(CHALLENGE A)
Please list every person named in the article about the government's reverses.
(CHALLENGE B)
Answer these questions about the article on the government's reverses:
(i) What Cabinet post does Jack Straw hold?
(ii) In which city was the fishmonger that the Prime Minister visited?
(iii) What is the name of the bill from which the government dropped a clause on a legally-binding code of conduct?

A SENIOR Cabinet minister yesterday denied Gordon Brown's administration was losing the authority to govern after a series of reverses over the Royal Mail, ID cards and the clean-up of Westminster's expenses system.

Justice Secretary Jack Straw insisted that U-turns on plans to part-privatise the Royal Mail and on forcing British citizens to carry identity cards were not a sign of weakness but proved the government was listening.

The government also suffered a rare Commons defeat on proposals to allow remarks made by MPs in parliament to be used in court proceedings, and earlier dropped another clause in its Parliamentary Standards Bill to force MPs to abide by a legally-binding code of conduct.

Mr Straw said: "What we are doing is listening very carefully, but also taking account of changed circumstances."

Mr Brown, who was on a visit to Yorkshire and the north- east of England, came under continued pressure from Conservative leader David Cameron over whether he was telling the truth about the state of the UK economy.

The Prime Minister paid an impromptu visit to a fishmonger in Leeds after being told by the shopkeeper's wife on a radio phone-in that it had been badly hit by the recession.

Fishmonger Cliff Hocken said afterwards: "It was very nice to see – the fact that he's a human at the end of the day and he's tried to understand the problems that are arising."

But the government faced a warning that its decision not to proceed with the part-sale of the Royal Mail would do nothing to help a service in dire need of modernisation in its working practices and industrial relations, and which is being dragged down by a pension fund deficit that is projected to hit 10 billion.

(DATA EXCERPTS)
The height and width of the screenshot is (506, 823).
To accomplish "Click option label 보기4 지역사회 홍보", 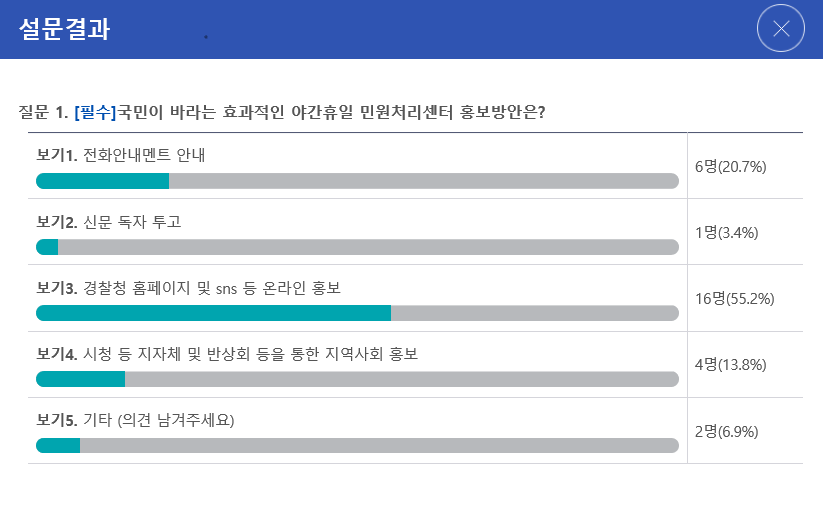I will click(227, 354).
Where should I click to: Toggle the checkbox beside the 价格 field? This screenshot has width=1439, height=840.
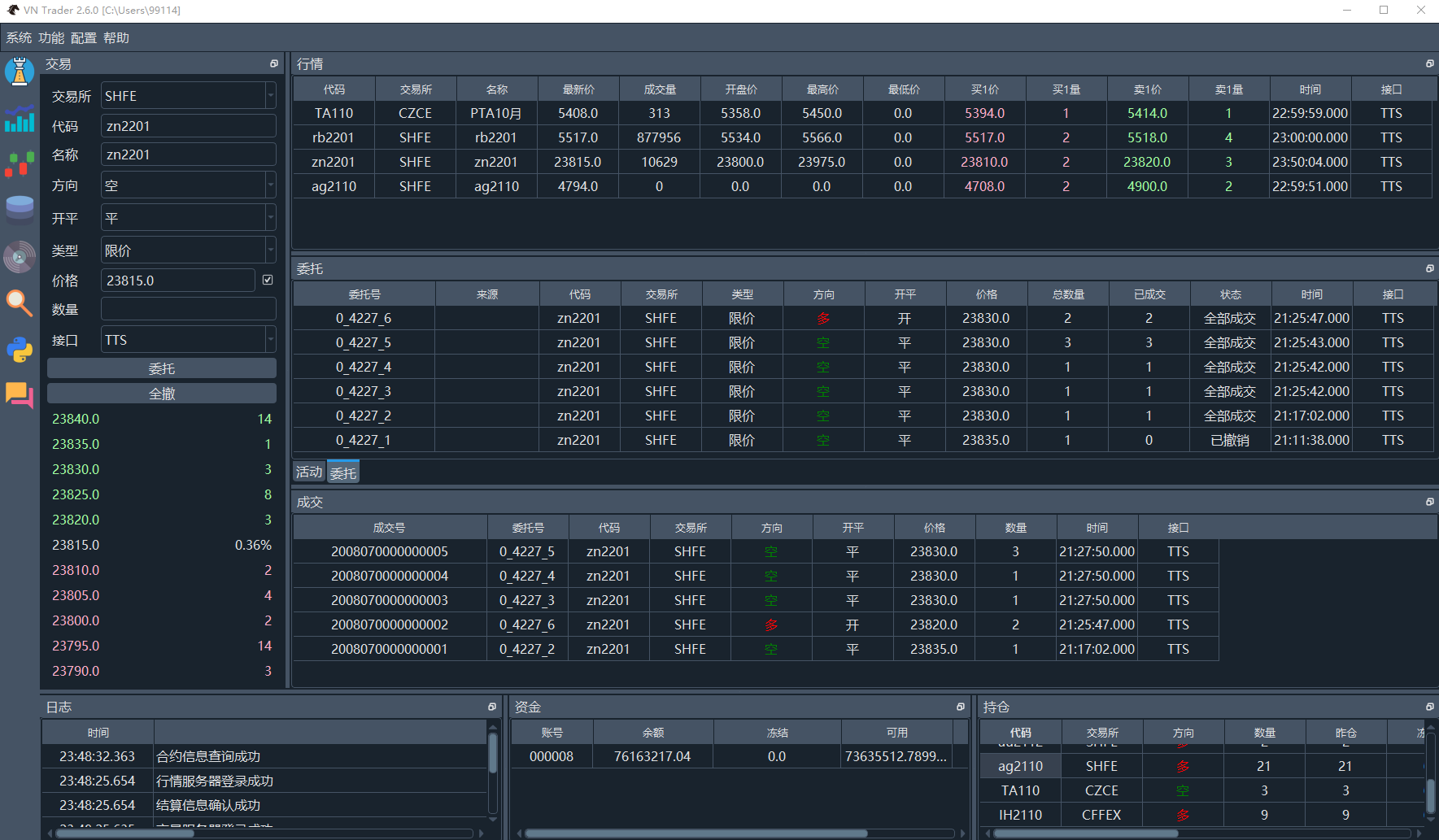tap(268, 280)
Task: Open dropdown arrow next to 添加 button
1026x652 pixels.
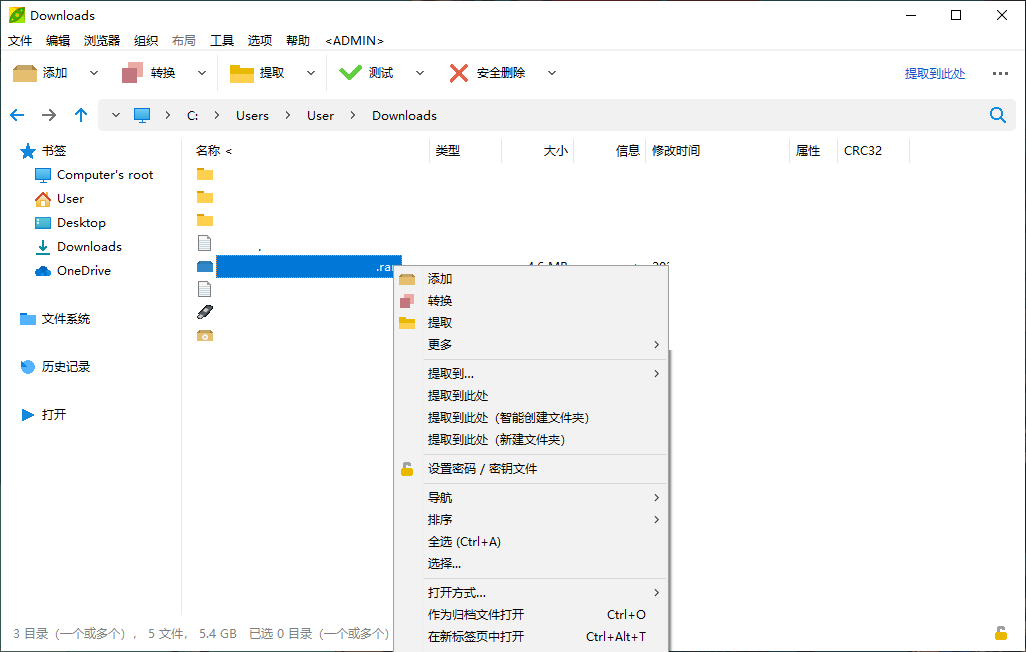Action: 94,73
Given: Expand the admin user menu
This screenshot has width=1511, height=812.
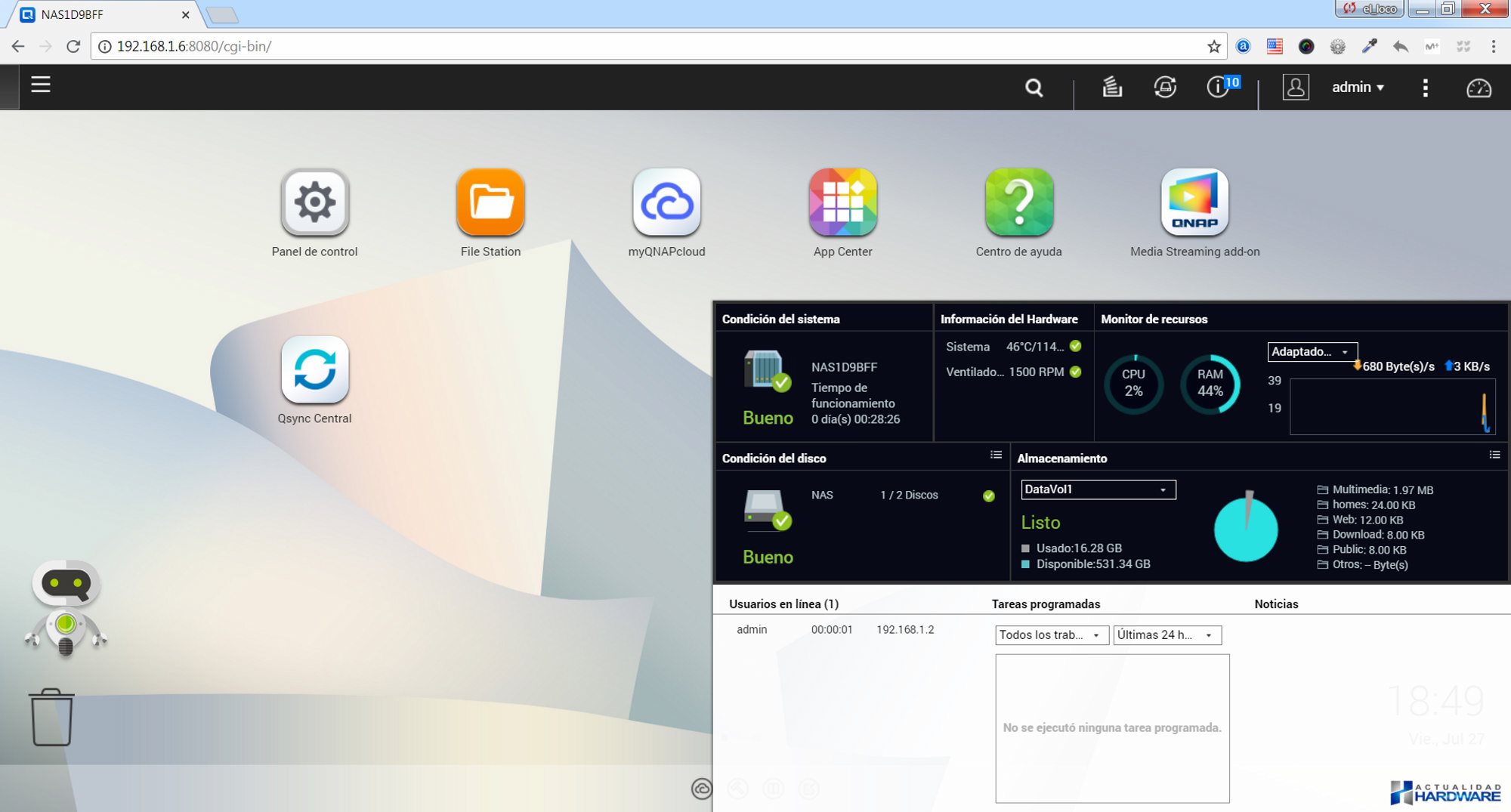Looking at the screenshot, I should (x=1357, y=88).
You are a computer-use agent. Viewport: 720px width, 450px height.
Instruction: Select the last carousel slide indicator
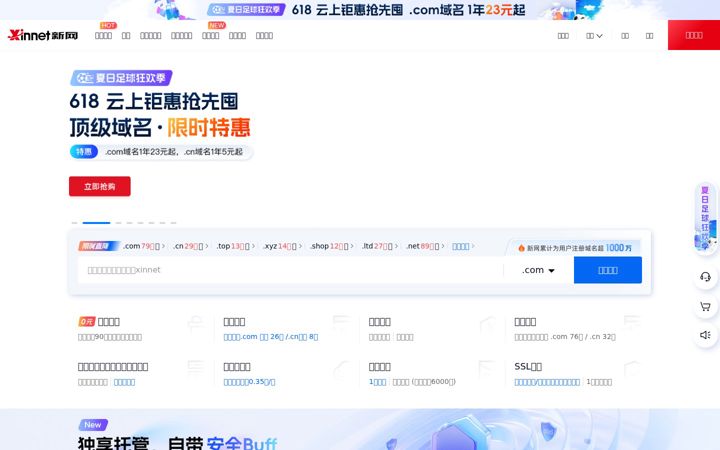pyautogui.click(x=174, y=223)
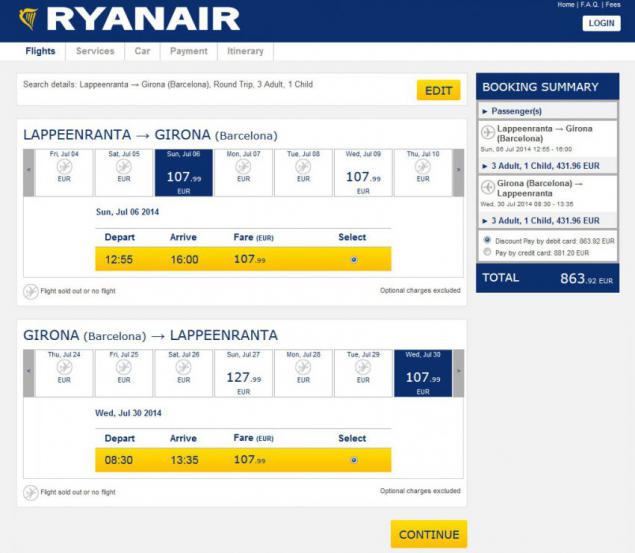Image resolution: width=635 pixels, height=553 pixels.
Task: Select the 08:30 return flight radio button
Action: (354, 460)
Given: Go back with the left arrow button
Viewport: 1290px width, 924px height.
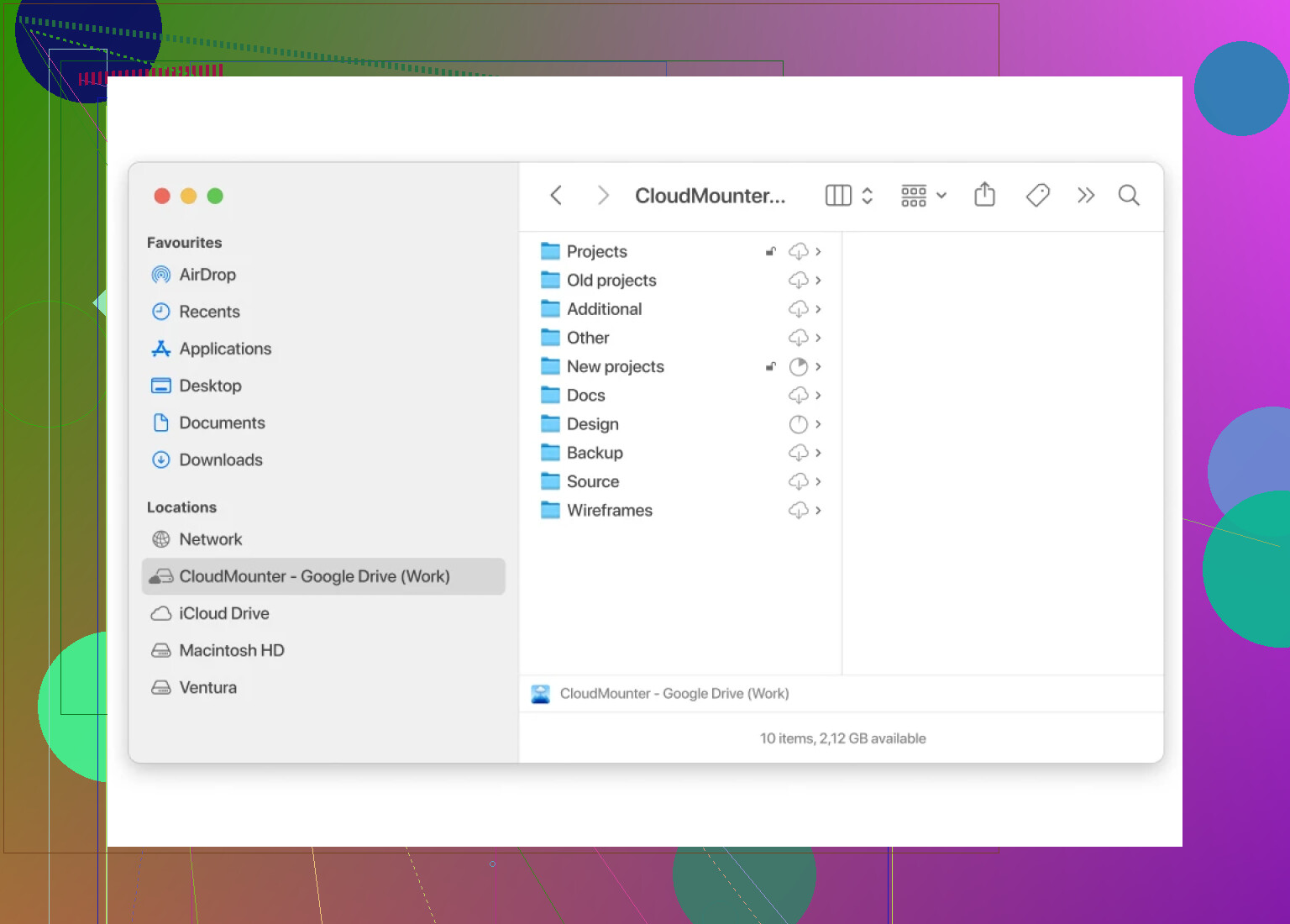Looking at the screenshot, I should coord(556,196).
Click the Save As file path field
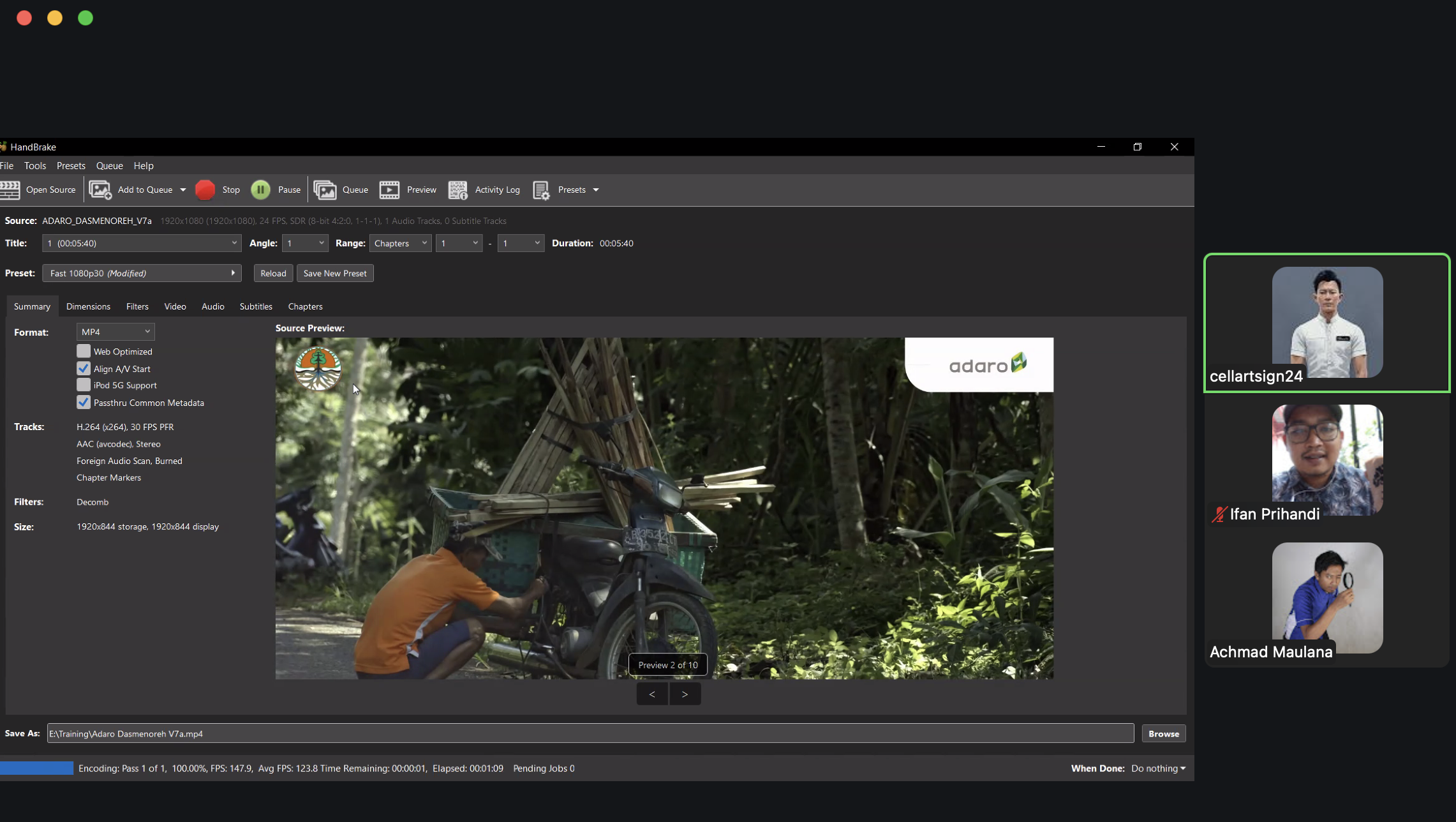1456x822 pixels. pos(590,734)
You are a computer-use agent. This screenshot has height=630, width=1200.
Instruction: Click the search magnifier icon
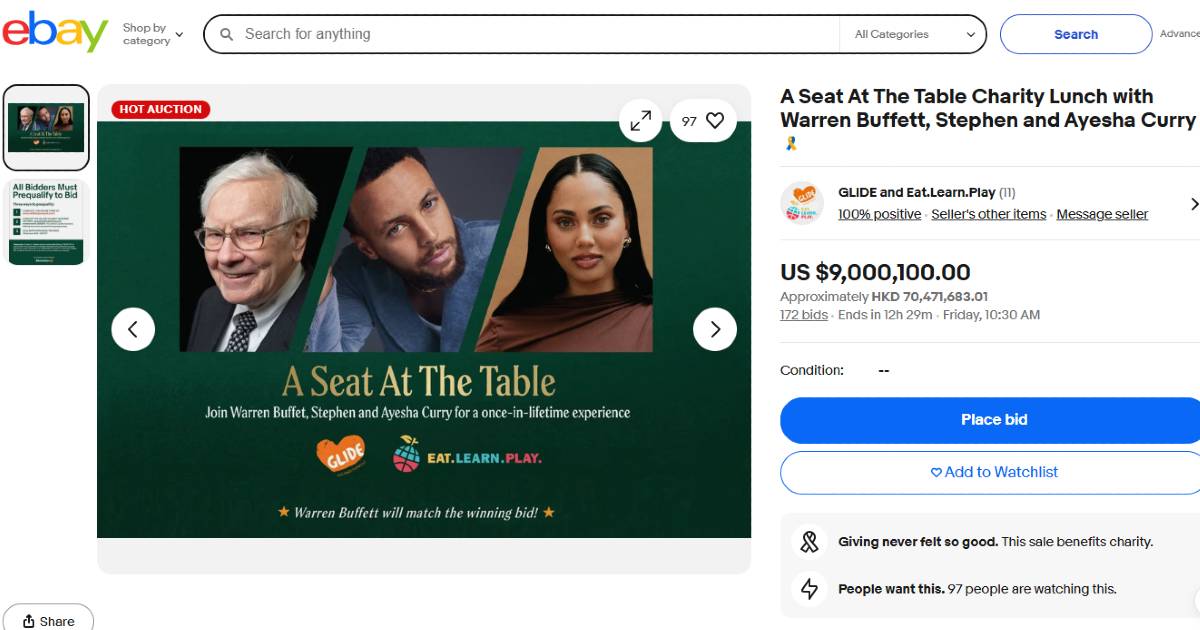pyautogui.click(x=226, y=34)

(WRITTEN SOLUTION A)
Gordon Brown
Jack Straw
David Cameron
Cliff Hocken

(WRITTEN SOLUTION B)
(i) Justice Secretary
(ii) Leeds
(iii) The Parliamentary Standards Bill